Now lets take a look-now at the JSON response that Twitter provides:

{has_more_items:boolean,items_html: "...", is_scrolling_request:boolean,is_refresh_request:boolean,scroll_cursor : "...", Refresh_cursor: "...", focused_refresh_interval:int}

Again, not all parameters for this post is important to take note of, but the ones that is include:has_more_items, item S_html, and Scroll_cursor.

Has_more_items–this lets you know with a Boolean value of whether or not there is any further results after this query.

Items_html–this is where all the tweets was which Twitter uses to append to the bottom of their timeline. It requires parsing, but there are a good amount of information in there to be extracted which we'll look at in a minute.

Scroll_cursor–a pagination value that allows us to extract the next page of results.

Remember Our scroll_cursor parameter from earlier On? well for each search request you do to Twitter, the value Of this key in the response provides your with the next set of tweets, allowing-to-recursively call Twitter until Eithe R Has_more_items is False, or your previous scroll_cursor equals the last scroll_cursor you had.

Now so we know how to access Twitters own search functionality lets turn our attention to the tweets themselves . As mentioned before, items_html in the response was where all the tweets was at. however, it comes in a block of HTML As Twitter injects, this block at the bottom of the page are made. The HTML inside is a list of Li elements and each element a tweets. I won ' t post the HTML for one here, as even one tweet have a lot of HTML in it, and if you want to look at it, copy the ITE Ms_html value (omiting the quotes around the HTML content) and paste it into something like jsbeautifier to see the F ormatted results for yourself.

If We look through the HTML, aside from the tweets text, there are actually a lot of useful information encapsulated in this D ATA packet. The most important item is the Tweet ID itself. If you check, it's actually in the root Li element. Now, we could stop here as with this ID, you can query Twitters official API, and if it's a public Tweet, you can get all kinds of information. However, that's ' d defeat the purpose of the not using the the API, so lets see what we can extract from what we already has.

The table below shows various CSS selector queries that's can use to extract the information with.

Embedded Tweet Data
Selector Value
Div.original-tweet[data-tweet-id] The authors Twitter handle
Div.original-tweet[data-name] The name of the author
Div.original-tweet[data-user-id] The user ID of the author
Span._timestamp[data-time] Timestamp of the Post
SPAN._TIMESTAMP[DATA-TIME-MS] Timestamp of the Post in MS
P.tweet-text Text of Tweets
Span. Profiletweet-action–retweet > span. Profiletweet-actioncount[data-tweet-stat-count] Number of Retweets
Span. Profiletweet-action–favorite > span. Profiletweet-actioncount[data-tweet-stat-count] Number of favourites

That's quite a sizeable amount of information in that HTML. From looking through, we can extract a bunch of stuff about the author, the time stamp of the tweet, the text, and number of retweets and favourites.
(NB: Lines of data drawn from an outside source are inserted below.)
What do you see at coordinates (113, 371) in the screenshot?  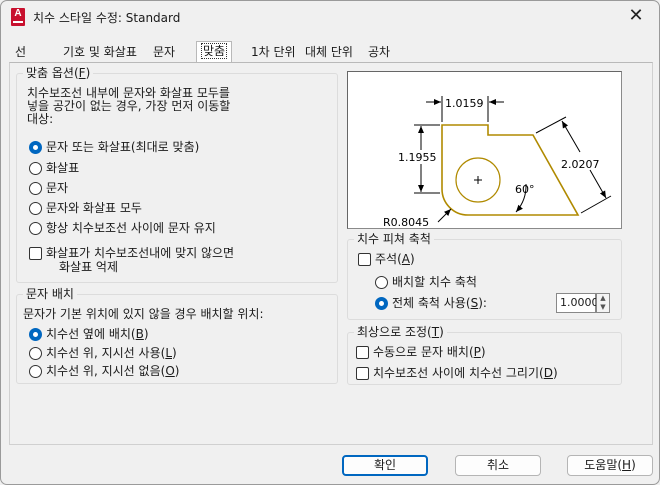 I see `radio-over-without-leader-label: 치수선 위, 지시선 없음(O)` at bounding box center [113, 371].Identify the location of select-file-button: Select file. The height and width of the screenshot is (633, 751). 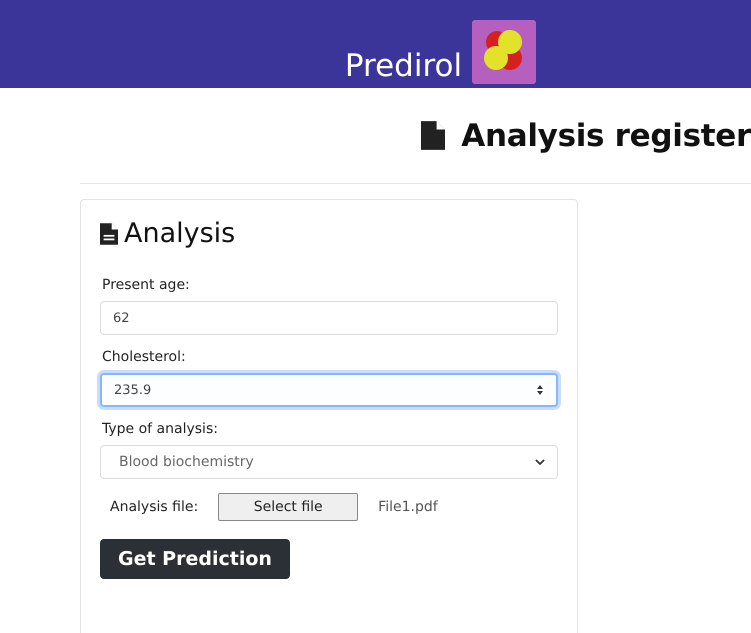
(288, 507).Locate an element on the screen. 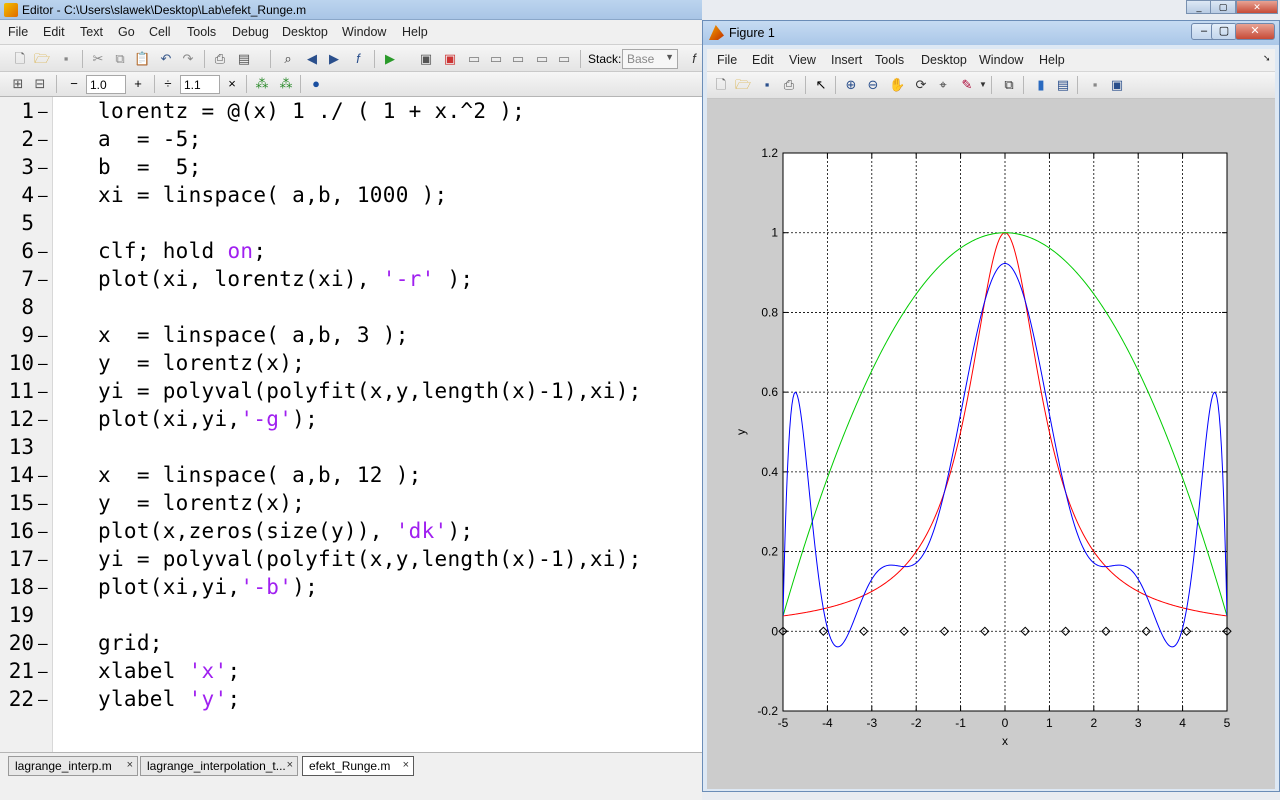 The image size is (1280, 800). step-icon: ▭ is located at coordinates (474, 59).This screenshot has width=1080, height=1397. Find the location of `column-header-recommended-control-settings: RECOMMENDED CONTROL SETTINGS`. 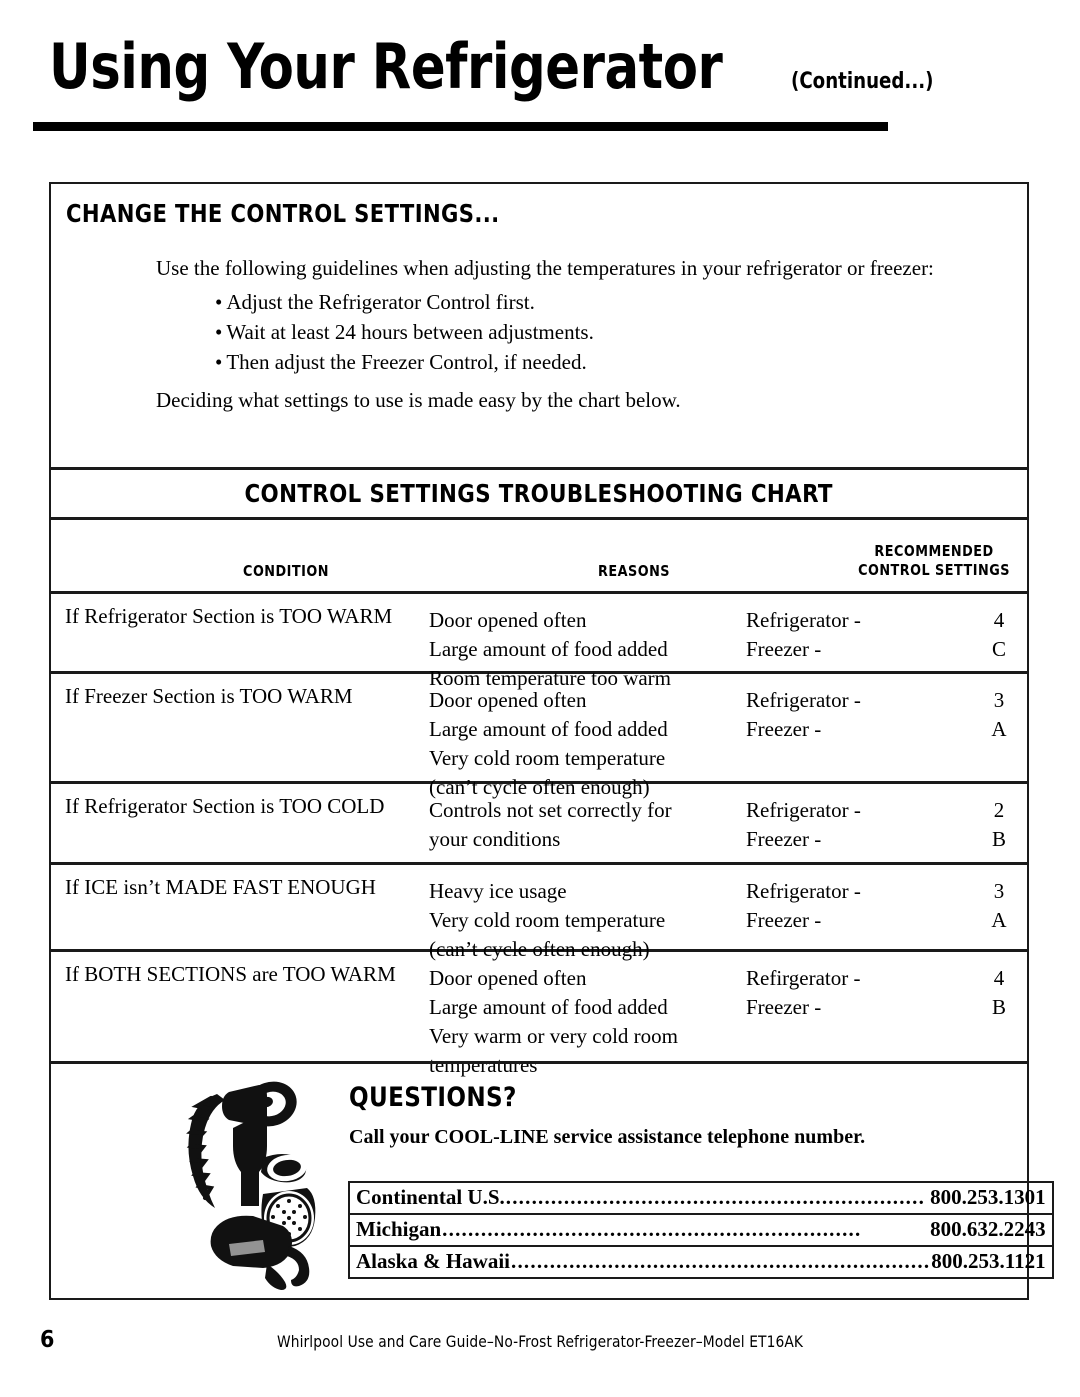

What has we learned here? Well, to summarize, we know what to construct a Twitter URL query, the response we get from said query, and the information We can extract from said response. The second part of this tutorial (to follow shortly) would introduce some code as to how we can implement the above.

How to crawl Twitter data (i)

Contact Us

The content source of this page is from Internet, which doesn't represent Alibaba Cloud's opinion; products and services mentioned on that page don't have any relationship with Alibaba Cloud. If the content of the page makes you feel confusing, please write us an email, we will handle the problem within 5 days after receiving your email.

If you find any instances of plagiarism from the community, please send an email to: info-contact@alibabacloud.com and provide relevant evidence. A staff member will contact you within 5 working days.

A Free Trial That Lets You Build Big!

Start building with 50+ products and up to 12 months usage for Elastic Compute Service

  • Sales Support

    1 on 1 presale consultation

  • After-Sales Support

    24/7 Technical Support 6 Free Tickets per Quarter Faster Response

  • Alibaba Cloud offers highly flexible support services tailored to meet your exact needs.